Objective A:
Answer each question from the passage below on the Simonides fragment about Thermopylae, one answer per line and marked the same way.
(i) Who quotes the fragment, and what does he call it?
(ii) What kind of poem did Bernhardy think it was?
(iii) Whom do the women of Troy sing a dirge over in the Iliad passage cited?
Objective B: Using the passage below on the Simonides fragment about Thermopylae, explain in one to three sentences why it finds grave objections to calling the fragment a Θρῆνος.
Objective C: Resume the passage below on the Simonides fragment about Thermopylae, starting right after its last sentence.

Text segment:
--------------------

The fragment of Simonides (Bergk, frag. 4; Diehl, frag. 5) on the men who died at Thermopylae presents a difficult problem. There is no agreement to what class of poem it belongs or on what occasion it was sung. Diodorus, who quotes it (XI.11.6), calls it an Ἐγκώμιον, but he has been taken as using the word in its later vague sense, not in the proper fifth-century sense of a poem of personal homage to a single man, such as Pindar's Ἐγκώμια, for instance, were. Bernhardy thought that it was a σκόλιον, but it seems too hieratic for that. Bergk claimed that it was part of the hymn for the sea-fight off Artemision, and the style suits well with his suggestion, but for it there is unfortunately no evidence. More persuasive than any of these suggestions is that it was a Θρῆνος. What more likely than that Simonides, who made a great name by his dirges,​1 should have written one for Leonidas and his fellow-heroes of Thermopylae? But even to this there are grave objections. Normally a Θρῆνος was sung over the dead body and followed immediately after a man's death. Such is the dirge which the women of Troy sing over Hector (Iliad XXIV.721) or that which Cassandra refuses to sing over herself in anticipation of her murder (Aesch. Ag. 1322). In the words of Simonides there is no note of lamentation, and the words cannot have been sung over the dead bodies on the battlefield of Thermopylae. It looks as if we must find some other explanation.

--------------------

Data block:
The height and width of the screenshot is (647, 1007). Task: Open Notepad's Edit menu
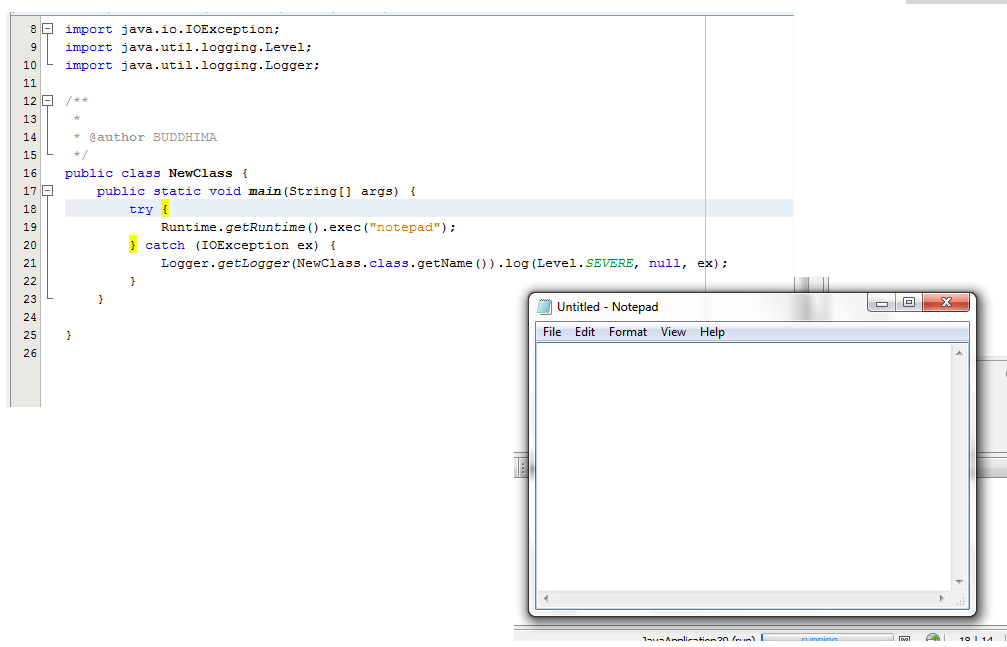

--------------------

Written response A:
(i) Diodorus quotes it and calls it an Ἐγκώμιον.
(ii) Bernhardy thought it was a σκόλιον.
(iii) They sing it over Hector.

Written response B: A Θρῆνος was normally sung over the dead body right after a death, as with the dirge for Hector. The words of Simonides have no note of lamentation, and they cannot have been sung over the dead bodies on the battlefield of Thermopylae.

Written response C:
The men who fell fighting against the Persians were soon exalted to the rank of heroes, and shrines were erected to their memory at which rites suitable to heroes were conducted.​2 To the celebration of such rites the performance of these words of Simonides seems to belong. At Marathon, says Pausanias (I.32.4), σέβονται οἱ Μαραθώνιοι τούτους οἳ παρὰ τὴν μάχην ἀπέθανον ἥρωας ὀνομάζοντες. On the cult of the Greeks who fell at Plataea we are better informed. Thucydides records that the Plataeans honored their tombs κατὰ ἔτος ἕκαστον δημοσίᾳ  p278 ἐσθήμασί τε καὶ τοῖς ἄλλοις νομίμοις, ὅσα τε γῇ ἡμῶν ἀνεδίδου ὡραῖα, πάντων ἀπαρχὰς ἐπιφέροντες (III.58.4), and the full details of the rite in his own time are given by Plutarch (Vit. Aristidis 21). Not dissimilar in general character was the cult of Harmodius and Aristogeiton at Athens, οὓς, says Demosthenes in On the False Embassy 280, νόμῳ διὰ τὰς εὐεργεσίας ἃς ὑπῆρξαν εἰς ὑμᾶς ὲν ἅπασι τοῖς ἱεροῖς ἐπὶ ταῖς θυσίαις σπονδῶν καὶ κρατήρων κοινωνοὺς πεποίησθε, καὶ ᾄδετε καὶ τιμᾶτ’ ἐξ ἴσου τοῖς ἥρωσι καὶ τοῖς θεοῖς. Pollux (VIII.91), following Aristotle Ἀθ. πολ. 58.2, adds that the Polemarch at Athens διατίθησι τὸν ἐπιτάφιον ἀγῶνα τῶν ἐν πολέμῳ ἀποθανόντων καὶ τοῖς περὶ Ἀρμόδιον ἐναγίζει. The probabilities are that these rites dated back to a period not much later than the Persian wars and that they existed in different parts of Greece. At least, at Sparta the two soldiers Maron and Alpheus, whom Herodotus names as the best fighters at Thermopylae after Leonidas (VII.227), had, according to Pausanias III.12.9, a ἱερὸν or shrine. They were not themselves buried here, as Herodotus VIII.228 records that all the dead were buried at Thermopylae, and the shrine was placed for the cult of them in absentiâ. If we follow a reasonable analogy from similar cults elsewhere, there would be here also an annual feast in honor of the dead heroes, and at some occasion connected with this Simonides' words seem to have been performed. At least if we bear such a possibility in mind and then read the words of Simonides, the occasion becomes clearer and the meaning of the words more pointed.

The text of Simonides may be quoted in Wilamowitz' version, which at least restores the metre:

τῶν ἐν Θερμοπύλαισι θανόντων

εὐκλεὴς μὲν ἁ τύχα, καλὸς δ’ ὁ πότμος,

βωμὸς δ’ ὁ τάφος, πρὸ γόων δὲ μνᾶστις, ὁ δ’ οἶκτος ἔπαινος.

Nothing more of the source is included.